A perda de arrecadação do Fundeb é outro ponto que traz dificuldades para a Prefeitura honrar a folha de pagamentos do funcionalismo público municipal. “O Fundeb, por lei, deve ser gasto no mínimo 60% para o pagamento de salários. Há seis, sete anos, adotamos a prática de usar 100% o fundo para o pagamento dos salários. Mesmo assim, ele só consegue cobrir 50% da folha do magistério. Esta queda impacta diretamente a folha de pagamento”, explica Fúlvio.
Revisão em contratos e corte na folha miram economia de R$ 10 milhões mensais
Ante a crise, a Prefeitura trabalha em várias frentes para enxugar as despesas. No que tange a contratos e passivos com fornecedores, o secretário Municipal da Fazenda, Fúlvio Albertoni, destacou que o Município trabalha para rever contratos e mira uma economia que varia entre R$ 3 milhões e R$ 4 milhões ao mês. Tais medidas já estão em andamento e tem por base decreto publicado em 25 de abril e permite à PJF suspender, revisar ou rescindir “contratos administrativos celebrados pela Administração Direta e Indireta”.
“Todos os secretários estão verificando o que podem fazer para reduzir as despesas e os gastos com seus contratos”, explica Fúlvio. Segundo o secretário, as restrições adotadas como forma de combater a pandemia da Covid-19 comprometeu a prestação de alguns serviços, que podem ter seus contratos revistos. “Verificamos que, com questões como a suspensão de aulas e das creches, muitos serviços que não estão sendo feitos poderão ser suspensos. Para isto, vale lembrar que a iniciativa privada está amparada pela Medida Provisória 936, que permite a adoção de redução de jornada e suspensão de contratos com parte dos salários sendo paga pelo Governo federal”.
O Município também trabalha em um projeto que deve resultar em novo enxugamento da máquina administrativa, com medidas que podem atingir a servidores temporários, comissionados e, até mesmo, efetivos. No caso, é avaliada, por exemplo, a suspensão do pagamento de gratificações que não são incorporadas ao salário, entre outros pontos. O objetivo da reestruturação é alcançar uma economia de até R$ 7 milhões mensais. Segundo o secretário de Fazenda, o Município quer fazer o corte de despesas, mas garantir o máximo de empregos possível.
“A educação, por exemplo, tem muitos servidores temporários. Regra geral, se o serviço não está sendo prestado, objetivamente os contratos deveriam ser cortados e as pessoas dispensadas. Mas a gente sabe que tem uma questão social nisto. Se não tomarmos medidas paliativas e apenas botar estas pessoas na rua e recontratá-las quando as aulas voltarem, teremos um grande problema social. São mais de dois mil professores temporários. Então, estamos estudando a suspensão dos contratos com a antecipação de parte dos salários a que eles teriam direito quando as aulas forem retomadas, para estes profissionais possam se manter neste período de inatividade”, antecipa Fúlvio.

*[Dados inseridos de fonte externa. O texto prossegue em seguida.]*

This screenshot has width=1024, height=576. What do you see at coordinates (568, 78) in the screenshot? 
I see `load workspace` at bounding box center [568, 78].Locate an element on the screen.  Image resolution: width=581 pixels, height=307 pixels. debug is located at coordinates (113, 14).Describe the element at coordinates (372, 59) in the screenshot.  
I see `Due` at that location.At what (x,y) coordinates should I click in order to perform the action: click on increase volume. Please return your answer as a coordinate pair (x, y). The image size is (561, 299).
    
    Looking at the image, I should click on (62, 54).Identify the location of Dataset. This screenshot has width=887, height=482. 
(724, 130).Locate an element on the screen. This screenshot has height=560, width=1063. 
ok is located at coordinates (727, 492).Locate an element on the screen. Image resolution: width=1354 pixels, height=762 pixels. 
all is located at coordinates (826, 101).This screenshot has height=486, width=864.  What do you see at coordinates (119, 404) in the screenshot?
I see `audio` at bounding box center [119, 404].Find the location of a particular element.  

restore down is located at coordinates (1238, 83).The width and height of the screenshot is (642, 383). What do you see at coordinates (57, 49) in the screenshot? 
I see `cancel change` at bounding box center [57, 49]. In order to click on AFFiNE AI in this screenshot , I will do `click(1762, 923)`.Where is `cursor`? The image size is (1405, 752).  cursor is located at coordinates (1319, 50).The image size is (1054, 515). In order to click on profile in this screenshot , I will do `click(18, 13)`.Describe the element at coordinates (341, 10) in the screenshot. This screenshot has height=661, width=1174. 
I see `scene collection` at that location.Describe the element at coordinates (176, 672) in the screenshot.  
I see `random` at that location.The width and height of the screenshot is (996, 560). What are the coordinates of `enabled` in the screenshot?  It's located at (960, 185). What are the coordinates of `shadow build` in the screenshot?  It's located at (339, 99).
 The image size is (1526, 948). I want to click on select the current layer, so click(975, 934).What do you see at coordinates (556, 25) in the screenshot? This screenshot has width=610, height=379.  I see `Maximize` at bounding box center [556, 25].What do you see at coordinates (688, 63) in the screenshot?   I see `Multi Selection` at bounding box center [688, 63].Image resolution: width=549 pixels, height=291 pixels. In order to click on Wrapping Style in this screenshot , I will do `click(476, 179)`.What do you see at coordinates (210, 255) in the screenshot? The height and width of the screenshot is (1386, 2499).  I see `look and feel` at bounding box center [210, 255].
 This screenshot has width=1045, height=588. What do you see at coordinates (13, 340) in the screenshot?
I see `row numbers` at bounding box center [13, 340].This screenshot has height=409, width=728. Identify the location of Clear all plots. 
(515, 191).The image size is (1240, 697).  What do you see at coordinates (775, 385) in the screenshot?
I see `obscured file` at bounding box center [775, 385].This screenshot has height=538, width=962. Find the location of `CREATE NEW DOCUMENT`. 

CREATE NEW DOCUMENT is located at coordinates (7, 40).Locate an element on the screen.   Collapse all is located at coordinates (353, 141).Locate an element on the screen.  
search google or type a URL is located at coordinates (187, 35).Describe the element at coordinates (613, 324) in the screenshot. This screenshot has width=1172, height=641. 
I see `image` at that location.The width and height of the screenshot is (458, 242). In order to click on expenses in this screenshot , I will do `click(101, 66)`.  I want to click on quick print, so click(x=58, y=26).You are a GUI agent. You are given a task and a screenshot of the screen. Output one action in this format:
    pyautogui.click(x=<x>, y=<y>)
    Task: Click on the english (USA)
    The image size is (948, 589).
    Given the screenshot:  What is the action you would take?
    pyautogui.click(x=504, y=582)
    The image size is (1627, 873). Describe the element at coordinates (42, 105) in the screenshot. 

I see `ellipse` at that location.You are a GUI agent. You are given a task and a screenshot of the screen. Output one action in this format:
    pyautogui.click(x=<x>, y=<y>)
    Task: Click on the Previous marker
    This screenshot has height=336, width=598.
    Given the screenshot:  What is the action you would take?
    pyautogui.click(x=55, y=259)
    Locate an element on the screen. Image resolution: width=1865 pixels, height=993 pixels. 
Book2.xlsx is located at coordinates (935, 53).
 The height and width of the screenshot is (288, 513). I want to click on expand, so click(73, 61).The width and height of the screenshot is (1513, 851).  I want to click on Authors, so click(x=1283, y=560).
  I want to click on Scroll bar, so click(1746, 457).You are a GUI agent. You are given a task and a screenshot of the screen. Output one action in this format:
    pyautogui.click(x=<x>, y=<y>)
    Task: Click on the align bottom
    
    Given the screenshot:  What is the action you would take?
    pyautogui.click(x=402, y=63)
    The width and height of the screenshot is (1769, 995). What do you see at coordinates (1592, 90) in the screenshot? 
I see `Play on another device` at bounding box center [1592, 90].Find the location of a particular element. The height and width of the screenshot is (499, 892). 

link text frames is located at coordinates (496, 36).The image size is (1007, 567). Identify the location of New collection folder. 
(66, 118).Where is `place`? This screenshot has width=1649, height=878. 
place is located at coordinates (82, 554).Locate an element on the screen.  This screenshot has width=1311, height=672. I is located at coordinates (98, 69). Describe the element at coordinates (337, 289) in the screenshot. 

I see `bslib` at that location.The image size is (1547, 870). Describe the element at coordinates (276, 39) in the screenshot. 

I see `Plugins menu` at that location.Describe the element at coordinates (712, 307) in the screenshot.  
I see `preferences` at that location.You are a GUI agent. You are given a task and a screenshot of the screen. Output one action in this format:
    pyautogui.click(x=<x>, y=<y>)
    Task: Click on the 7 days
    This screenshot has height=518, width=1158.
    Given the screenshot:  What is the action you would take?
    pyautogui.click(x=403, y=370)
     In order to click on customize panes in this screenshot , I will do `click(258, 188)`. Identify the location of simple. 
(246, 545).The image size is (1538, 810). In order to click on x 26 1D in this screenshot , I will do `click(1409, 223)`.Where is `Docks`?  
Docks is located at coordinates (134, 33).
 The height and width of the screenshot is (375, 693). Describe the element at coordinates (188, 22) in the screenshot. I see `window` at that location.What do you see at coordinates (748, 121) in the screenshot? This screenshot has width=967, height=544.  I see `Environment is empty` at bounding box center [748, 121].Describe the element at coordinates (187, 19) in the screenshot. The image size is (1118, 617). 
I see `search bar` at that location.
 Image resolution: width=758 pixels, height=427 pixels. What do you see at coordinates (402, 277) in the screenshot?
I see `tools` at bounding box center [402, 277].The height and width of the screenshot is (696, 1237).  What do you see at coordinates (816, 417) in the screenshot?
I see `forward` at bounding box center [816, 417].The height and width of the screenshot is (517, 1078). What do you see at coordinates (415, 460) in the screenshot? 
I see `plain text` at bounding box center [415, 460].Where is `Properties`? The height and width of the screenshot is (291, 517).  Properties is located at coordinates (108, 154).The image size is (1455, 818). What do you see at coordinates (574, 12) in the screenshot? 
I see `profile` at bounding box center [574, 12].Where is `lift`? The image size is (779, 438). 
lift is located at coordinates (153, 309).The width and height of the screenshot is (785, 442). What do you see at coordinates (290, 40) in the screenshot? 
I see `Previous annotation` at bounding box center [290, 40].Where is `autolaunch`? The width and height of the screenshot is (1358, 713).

Dívida municipal pode triplicar
Ainda de acordo com o secretário municipal de Fazenda, caso o Município não receba o auxílio da União e não faça cortes em contratos e na máquina administrativa, a dívida da PJF, que era de R$ 95 milhões em dezembro do ano passado, pode triplicar seu valor. “Se nada for feito, a projeção é de virar o ano com déficit de R$ 300 milhões.”
Por outro lado, a despeito das dificuldades de custeio, a PJF conseguiu avançar no período em verbas destinadas ao combate à pandemia. “Recebemos mais de R$ 20 milhões destinados exclusivamente à saúde e para o enfrentamento à Covid-19. Outra coisa que nos ajudou foi a autorização dos vereadores para a utilização dos valores das emendas impositivas na saúde, para a compra de equipamentos de proteção individuais, por exemplo. Só neste ponto, são R$ 4,6 milhões”, detalha o secretário.